Pawing around with PAWS: recent updates to Wikimedia Cloud Services’ Jupyter notebooks instance
By Chico Venancio and the Wikimedia Cloud Services Team
As you may have read in a previous blog post, over the last few quarters we have had the opportunity to dedicate more resources to some of the tools that the community uses. First, it was Quarry, a public querying service for Wikireplicas, which got some nice background upgrades to increase stability, along with some user-facing features to increase usability.
This time around PAWS is getting our attention. PAWS: A web shell is a Jupyter notebook deployment for Wikimedia contributors that is hosted by Wikimedia Cloud Services. A Jupyter notebook is an open-source tool that makes it possible to build, test, run and share code and to interact with a shell—all from your web browser.
.md and .rst file rendering
On the user-facing side, we’ve added .md and .rst file rendering! Previously, only .html and .ipynb files could be interpreted and rendered in their format. All other text files appeared as plain text. Now, .md and .rst files have joined them and will render as well, rather than appearing as plain text. This can be done by following the “Alter the URL” instructions.
Additionally, Julia users rejoice! PAWS is now shipping with the Julia kernel. A Julia notebook can now be deployed by selecting “Julia 1.6.3” from the “New” dropdown.
Add Paws-public links to notebooks
We have developed and deployed a new Jupyterlab extension to add PAWS-public links to notebooks and to create them from the context menu. This is in preparation for us to change the default PAWS interface from the deprecated Jupyter Notebook Classic.
You can try Jupyterlab right now by changing the URL ending from “
/tree” to “
Updated Jupyter version
And, on the backend side, we started with an update to the PAWS Jupyter version. This quickly showed us that our minikube deploy was quite out of date, and some other bits would need upgrading. In particular, we discovered that newer versions of minikube had upgraded their Ingress container, and loading MediaWiki inside minikube was no longer working on an upgraded minikube.
We got the minikube development environment running initially by running an old Minikube. This was not ideal. Fortunately, the newer Jupyter that we were upgrading to could handle the Ingress changes, and pulling the Mediawiki deploy in favor of using the actual Mediawiki got us running on the most recent minikube, (at the time, v1.23.2), with less code due to dropping the local Mediawiki deploy. This removed many manual steps in setting up the local Mediawiki during the minikube deploy and made the minikube deploy better resemble the production deploy.

▶ **Written tasks**:
A. Repeat, word for word, the stretch of the PAWS post above from "Pawing around with" through "your web browser.".
B. According to the PAWS post above, how can a Julia notebook now be deployed?

▶ **Data provided**:
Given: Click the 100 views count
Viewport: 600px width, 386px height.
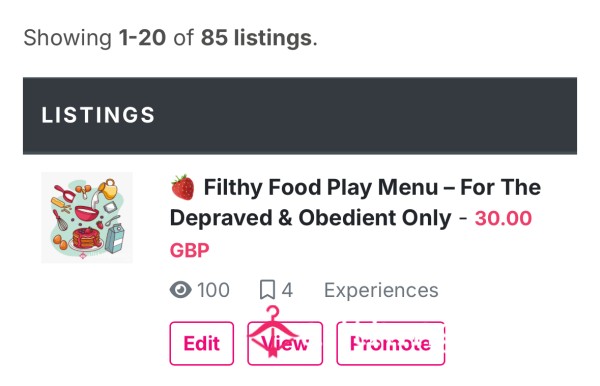Looking at the screenshot, I should click(214, 290).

▶ **Responses for each task**:
A.
Pawing around with PAWS: recent updates to Wikimedia Cloud Services’ Jupyter notebooks instance
By Chico Venancio and the Wikimedia Cloud Services Team
As you may have read in a previous blog post, over the last few quarters we have had the opportunity to dedicate more resources to some of the tools that the community uses. First, it was Quarry, a public querying service for Wikireplicas, which got some nice background upgrades to increase stability, along with some user-facing features to increase usability.
This time around PAWS is getting our attention. PAWS: A web shell is a Jupyter notebook deployment for Wikimedia contributors that is hosted by Wikimedia Cloud Services. A Jupyter notebook is an open-source tool that makes it possible to build, test, run and share code and to interact with a shell—all from your web browser.

B. By selecting "Julia 1.6.3" from the "New" dropdown.